→ **Written problem A**
Copy out the part of the PowerDVD forum thread starting at "## NudistIslandGirl (Sep" and ending at "what to do?".
→ **Written problem B**
In the PowerDVD forum thread, what does the poster get when playing a movie or video file in PowerDVD on the laptop?
→ **Written problem C**
Write the next part of the PowerDVD forum thread, picking up after its final post.

# PowerDVD Sound But No Picture



## NudistIslandGirl (Sep 28, 2007)

I'm using PowerDVD on another computer. When you play a video file, all you get is the background picture when no movie is playing. The background picture of the person wearing sunglasses with the logo at the top left of the screen. I get sound but no picture. I checked under visualization the options are Off or Alchemy>Random. When I choose this, I get what you get in Windows Media Player for background picture wile music is playing, kinda hard to explain. If you goto Windows Media Plauer and set the visualization to random, you get the same thing I get, waves. cool design stuff, funky colors, etc. But on my laptop, when I play a movie or video file on PowerDVD, I get video and sound. But on this computer, you don't get video, only sound. I have the visualization set to Off. Does anyone know what to do?


----------



## Punk (Sep 28, 2007)

You don't have to double post...

→ **Supplied material**
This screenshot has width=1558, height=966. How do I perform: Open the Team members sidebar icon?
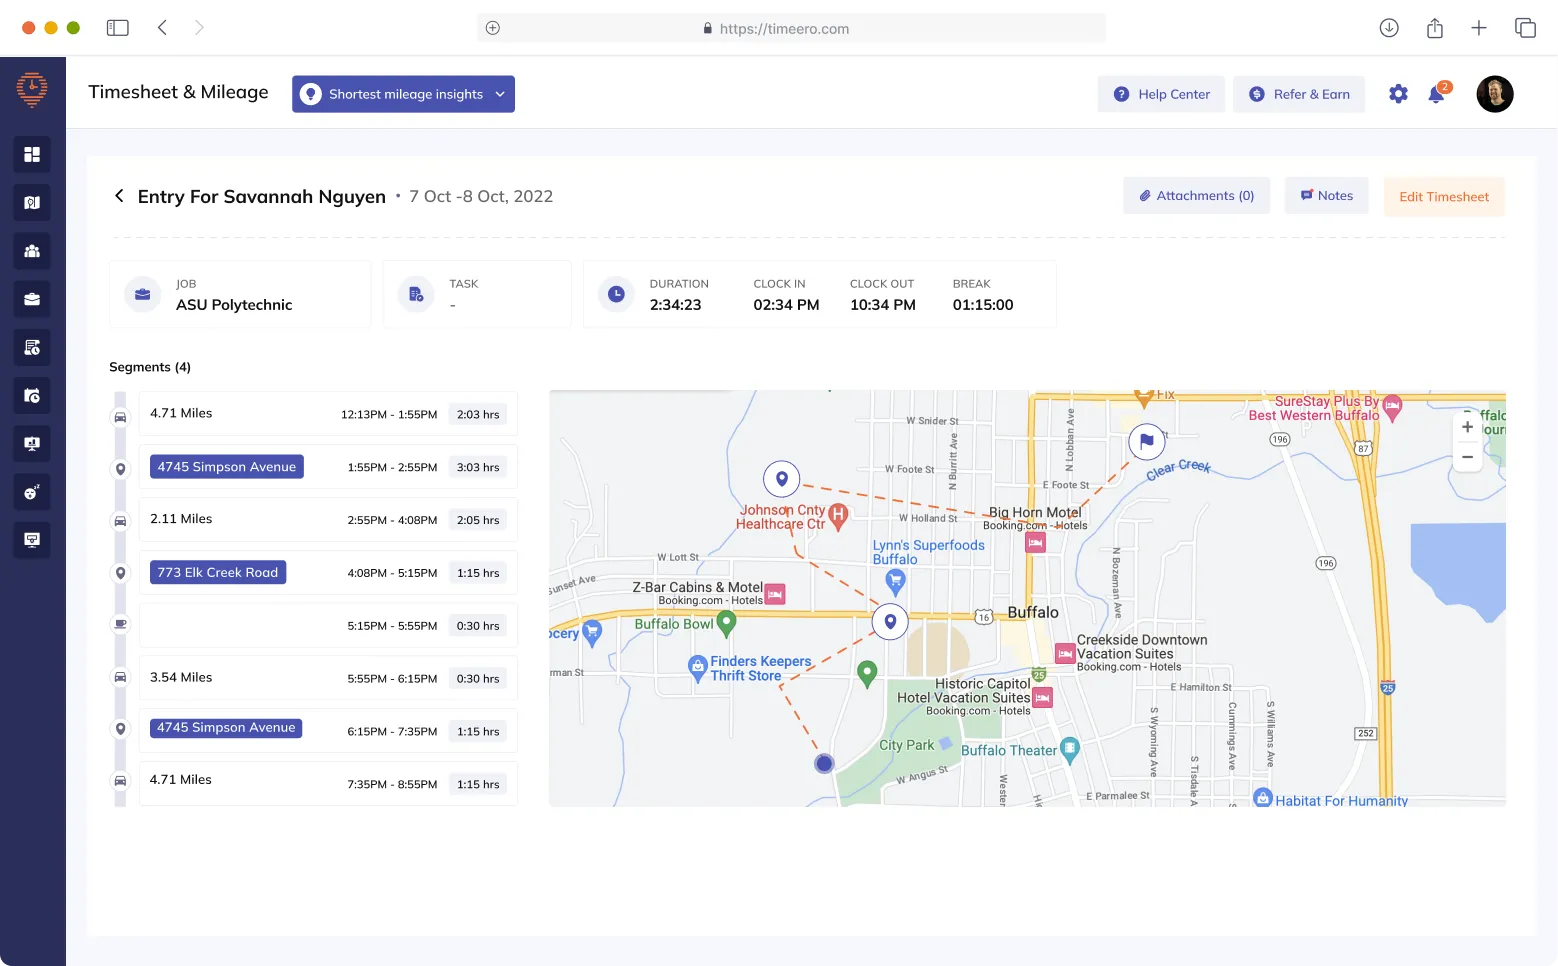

→ **Answer A**
## NudistIslandGirl (Sep 28, 2007)

I'm using PowerDVD on another computer. When you play a video file, all you get is the background picture when no movie is playing. The background picture of the person wearing sunglasses with the logo at the top left of the screen. I get sound but no picture. I checked under visualization the options are Off or Alchemy>Random. When I choose this, I get what you get in Windows Media Player for background picture wile music is playing, kinda hard to explain. If you goto Windows Media Plauer and set the visualization to random, you get the same thing I get, waves. cool design stuff, funky colors, etc. But on my laptop, when I play a movie or video file on PowerDVD, I get video and sound. But on this computer, you don't get video, only sound. I have the visualization set to Off. Does anyone know what to do?

→ **Answer B**
Both video and sound.

→ **Answer C**
----------



## NudistIslandGirl (Sep 28, 2007)

I didn't mean to, mostly my computers fault, it messed up so I signed off and signed on this one and it said it didn't post from my other account. Please post if you have an answer to my problem.


----------



## Punk (Sep 28, 2007)

Have you tried re-installing it?


----------



## MasterEVC (Sep 29, 2007)

Ive seen this before at work, a brand new machine out fo box wouldnt play dvd's even with a dvd program like power dvd installed.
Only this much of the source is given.